If her Aunt Eliza had been slow to learn and quick to forget a
thing entirely when she had learned it, Ermengarde was strikingly
like her. She was the monumental dunce of the school, and it could
not be denied.

"She must be made to learn," her father said to Miss Minchin.

Consequently Ermengarde spent the greater part of her life in
disgrace or in tears. She learned things and forgot them; or, if she
remembered them, she did not understand them. So it was natural
that, having made Sara's acquaintance, she should sit and stare at
her with profound admiration.

"You can speak French, can't you?" she said respectfully.

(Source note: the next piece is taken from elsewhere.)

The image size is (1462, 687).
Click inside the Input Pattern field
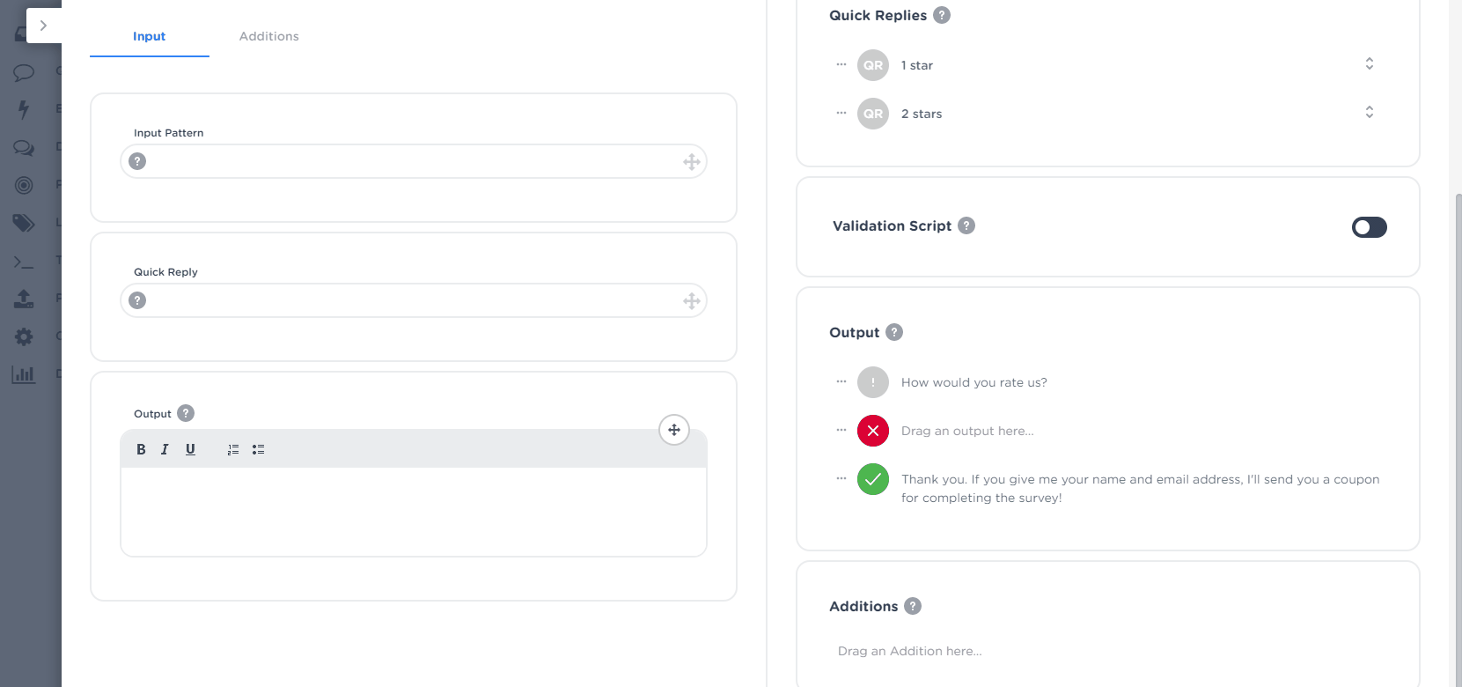click(x=414, y=161)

Sara got on to the window-seat, which was a big, deep one, and,
tucking up her feet, sat with her hands clasped round her knees.

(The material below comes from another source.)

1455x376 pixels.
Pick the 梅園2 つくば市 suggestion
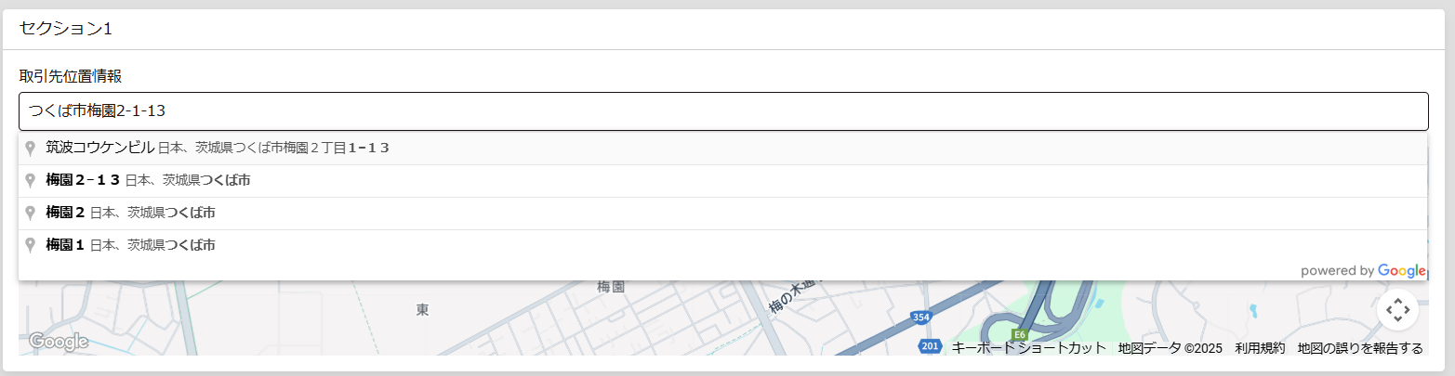coord(723,214)
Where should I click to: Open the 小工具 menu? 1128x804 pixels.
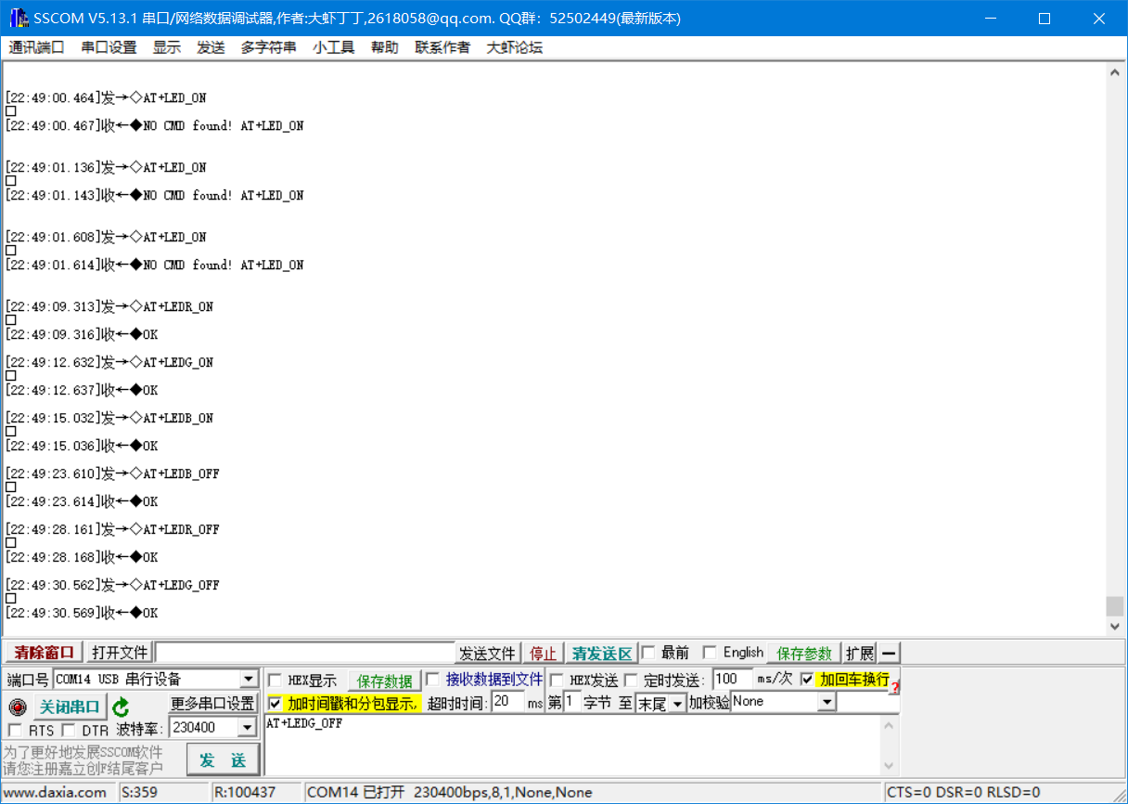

"I can speak it because I have heard it all my life," she
answered. "You could speak it if you had always heard it."

"Oh, no, I couldn't," said Ermengarde. "I never could speak
it!"

"Why?" inquired Sara, curiously.

Ermengarde shook her head so that the pigtail wobbled.

"You heard me just now," she said. "I'm always like that. I
can't say the words. They're so queer."

She paused a moment, and then added with a touch of awe in her
voice, "You are clever, aren't you?"

Sara looked out of the window into the dingy square, where the
sparrows were hopping and twittering on the wet, iron railings and
the sooty branches of the trees. She reflected a few moments. She
had heard it said very often that she was "clever," and she wondered
if she was--and if she was, how it had happened.

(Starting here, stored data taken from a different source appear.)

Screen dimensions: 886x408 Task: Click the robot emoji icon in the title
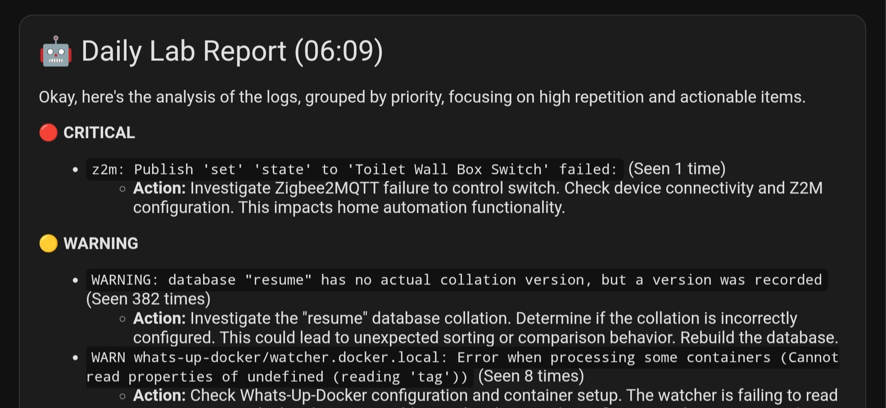pos(56,51)
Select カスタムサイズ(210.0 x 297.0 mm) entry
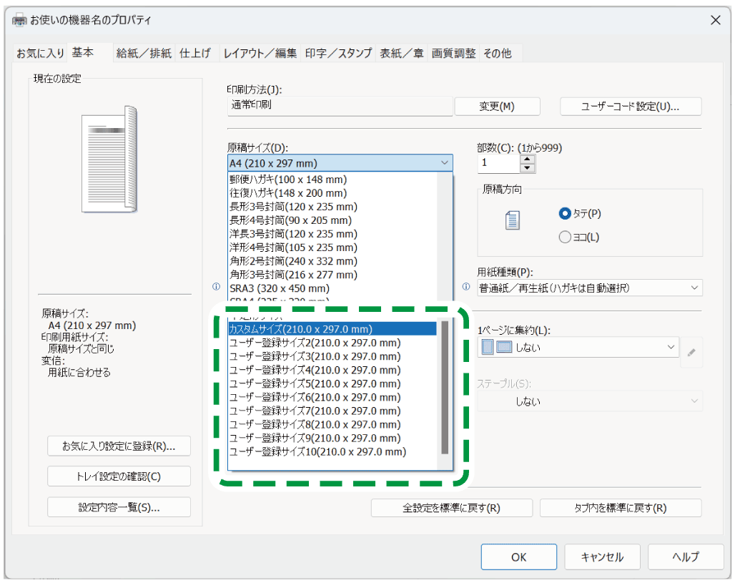The height and width of the screenshot is (583, 735). click(x=300, y=329)
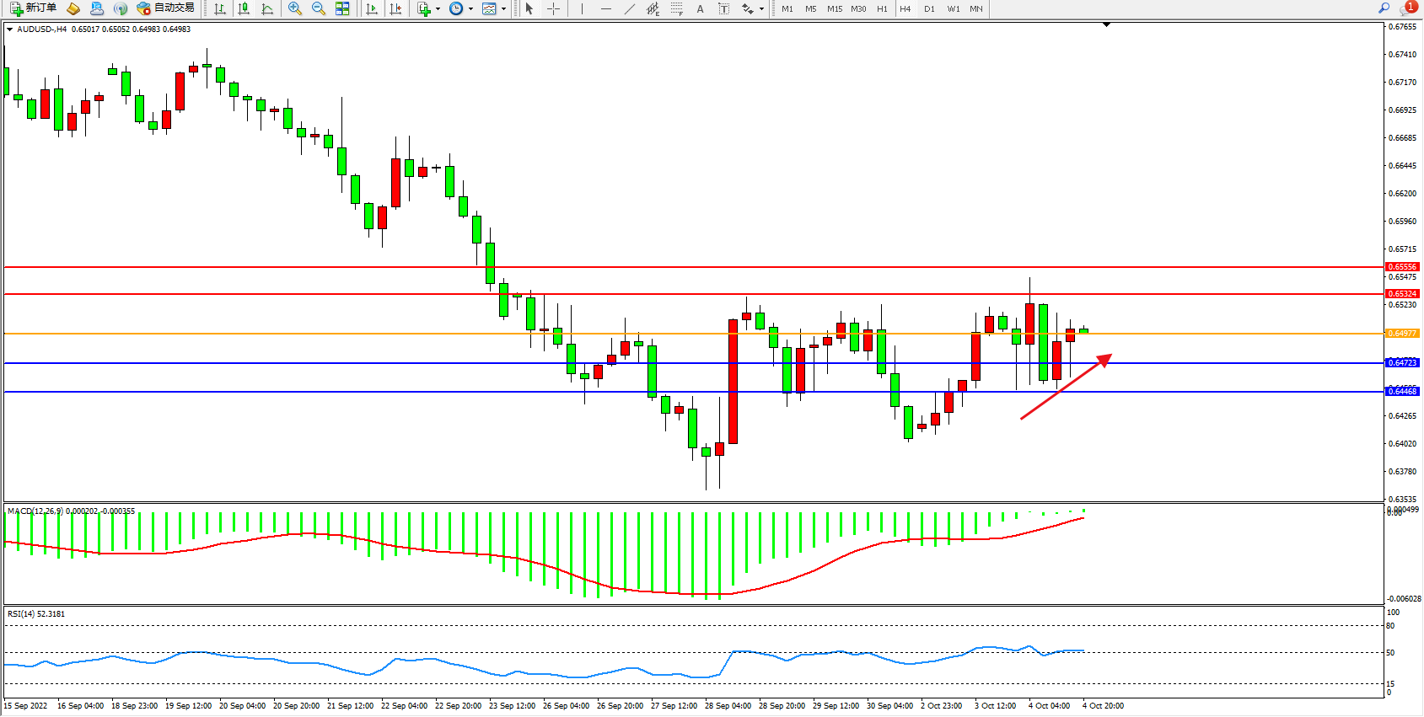Screen dimensions: 1424x717
Task: Zoom in on the chart
Action: pos(295,8)
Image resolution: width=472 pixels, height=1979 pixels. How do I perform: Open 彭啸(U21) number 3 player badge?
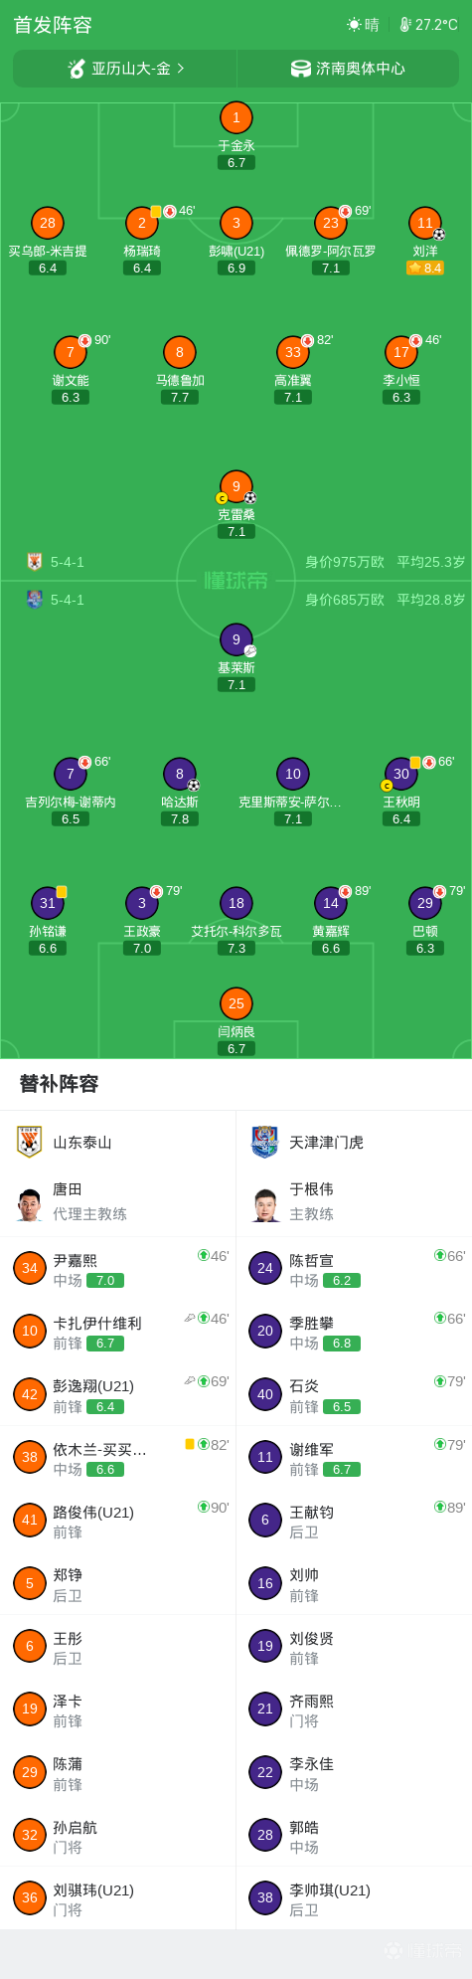[236, 224]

"I don't know," she said. "I can't tell." Then, seeing a
mournful look on the round, chubby face, she gave a little laugh and
changed the subject.

"Would you like to see Emily?" she inquired.

"Who is Emily?" Ermengarde asked, just as Miss Minchin had
done.

"Come up to my room and see," said Sara, holding out her
hand.

They jumped down from the window-seat together, and went
upstairs.

"Is it true," Ermengarde whispered, as they went through the
hall- -"is it true that you have a playroom all to yourself?"

"Yes," Sara answered. "Papa asked Miss Minchin to let me have
one, because--well, it was because when I play I make up stories and
tell them to myself, and I don't like people to hear me. It spoils it
if I think people listen."

They had reached the passage leading to Sara's room by this
time, and Ermengarde stopped short, staring, and quite losing her
breath.

"You make up stories!" she gasped. "Can you do that--as well as
speak French? Can you?"

Sara looked at her in simple surprise.

"Why, anyone can make up things," she said. "Have you never
tried?"

She put her hand warningly on Ermengarde's.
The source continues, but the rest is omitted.